Risby v London Borough of Waltham Forest UKEAT/0318/15
The head of claim "discrimination arising from disability" was introduced in the Equality Act 2010 and occurs where
- An employer treats an employee unfavourably because of "something arising in consequence of the employee's disability" and
- The employer cannot objectively justify the unfavourable treatment (i.e. by showing that it is a proportionate means of achieving a legitimate aim)
The Equality and Human Rights Commission Statutory Code of Practice (which Tribunals must take into account for discrimination claims) outlines the following example of what "something arising in consequence of a disability" means:
A woman is disciplined for losing her temper at work. However, this behaviour was out of character and is a result of severe pain caused by cancer, of which her employer is aware. The disciplinary action is unfavourable treatment. This treatment is because of something which arises in consequence of the worker’s disability, namely her loss of temper. There is a connection between the ‘something’ (that is, the loss of temper) that led to the treatment and her disability. It will be discrimination arising from disability if the employer cannot objectively justify the decision to discipline the worker.
In line with previous EAT case law, this recent case confirms that there only needs to be a loose causal link between the thing arising in consequence of the disability and the unfavourable treatment to meet the requirements of a claim for discrimination arising from disability.
Mr Risby had been employed by LWBF for 23 years and used a wheelchair. He was known to have a short temper. When some internal training he was due to attend was moved to a venue which was inaccessible by him in his wheelchair, Mr Risby lost his temper and shouted at a junior colleague using a seriously derogatory racist term. His point was that he did not think the employer would "get away" with such behaviour if they said that no black people were allowed to attend the training. Mr Risby claimed he did not know that the junior colleague he shouted these words at was of mixed race. He was dismissed on the grounds that he used offensive and racist language and behaved unreasonably to managers and other work colleagues.
His dismissal was upheld by the employer on appeal. It considered that such behaviour could not be tolerated as it was contrary to its equal opportunities policy and because of the effect of Mr Risby's behaviour on the junior employee.
However, Mr Risby brought claims for unfair dismissal and discrimination arising from disability.
At first instance, the tribunal held that there was no direct link between his disability and his behaviour and dismissed his claims.
However, the EAT held there was a link between Mr Risby's disability and his behaviour. They noted that previous EAT case law set down a loose causation test requirement meaning that all that had to be established was that Mr Risby's conduct arose in consequence of his disability. The EAT reasoned that if Mr Risby had not been disabled he would not have been angered by his employer's decision to hold the training in an inaccessible venue. The fact that Mr Risby's personality trait of shortness of temper (which did not arise from his disability) was also a cause of his conduct did not mean that the other cause (which was related to his disability) should be disregarded.
In the Code's example the disability was the direct cause of the employee's loss of temper. This case seems to go a further that that; Mr Risby was known to have a short temper which was unrelated to his disability and this particular loss of temper only arose because of his employer's failure to accommodate his needs as a disabled person.
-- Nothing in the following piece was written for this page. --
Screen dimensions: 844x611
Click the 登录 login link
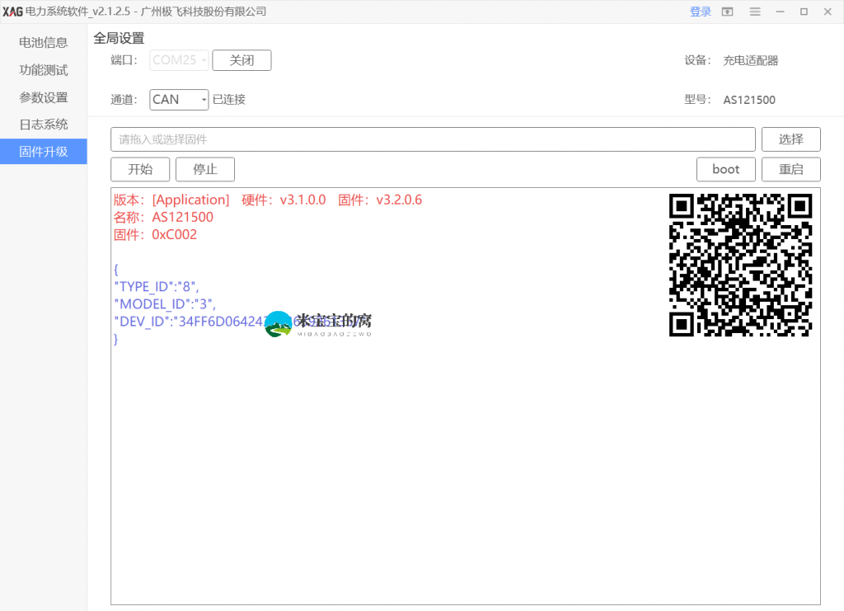(x=700, y=12)
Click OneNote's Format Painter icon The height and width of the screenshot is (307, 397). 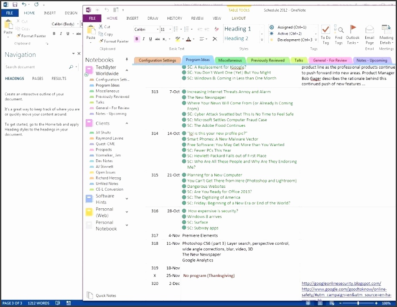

The case has been remitted back to a tribunal. There the employer will have the opportunity to argue that, regardless of the fact that the unfavourable treatment arose because of something in consequence of his disability, dismissing Mr Risby was a proportionate means of achieving a legitimate aim. Upholding its equal opportunities policy is very likely to be considered to be a legitimate aim. However, it is open to the Tribunal to conclude that a lesser sanction would have been proportionate in the circumstances and that dismissal was not objectively justified.
This case should not be taken as suggesting that employers cannot sanction disabled employees who act unreasonably. However, in such circumstances, employers should try and identify whether behaviour is linked to an employee's disability and, where it potentially is, ensure that any action is objectively justifiable.
When dealing with misconduct, it will nearly always be a good idea to undertake some investigation before taking formal action(even where an employee does not have 2 years' service) in order to establish whether any health issues raised contributed to the poor behaviour. Otherwise, employers risk that any sanction could constitute discrimination arising from disability or that a dismissal is unfair. If misconduct is linked to, or caused by, a disability, action can still be taken but will need to be reasonable in the circumstances and objectively justified; whether this is the case is likely to turn on the facts and employers should consider taking advice.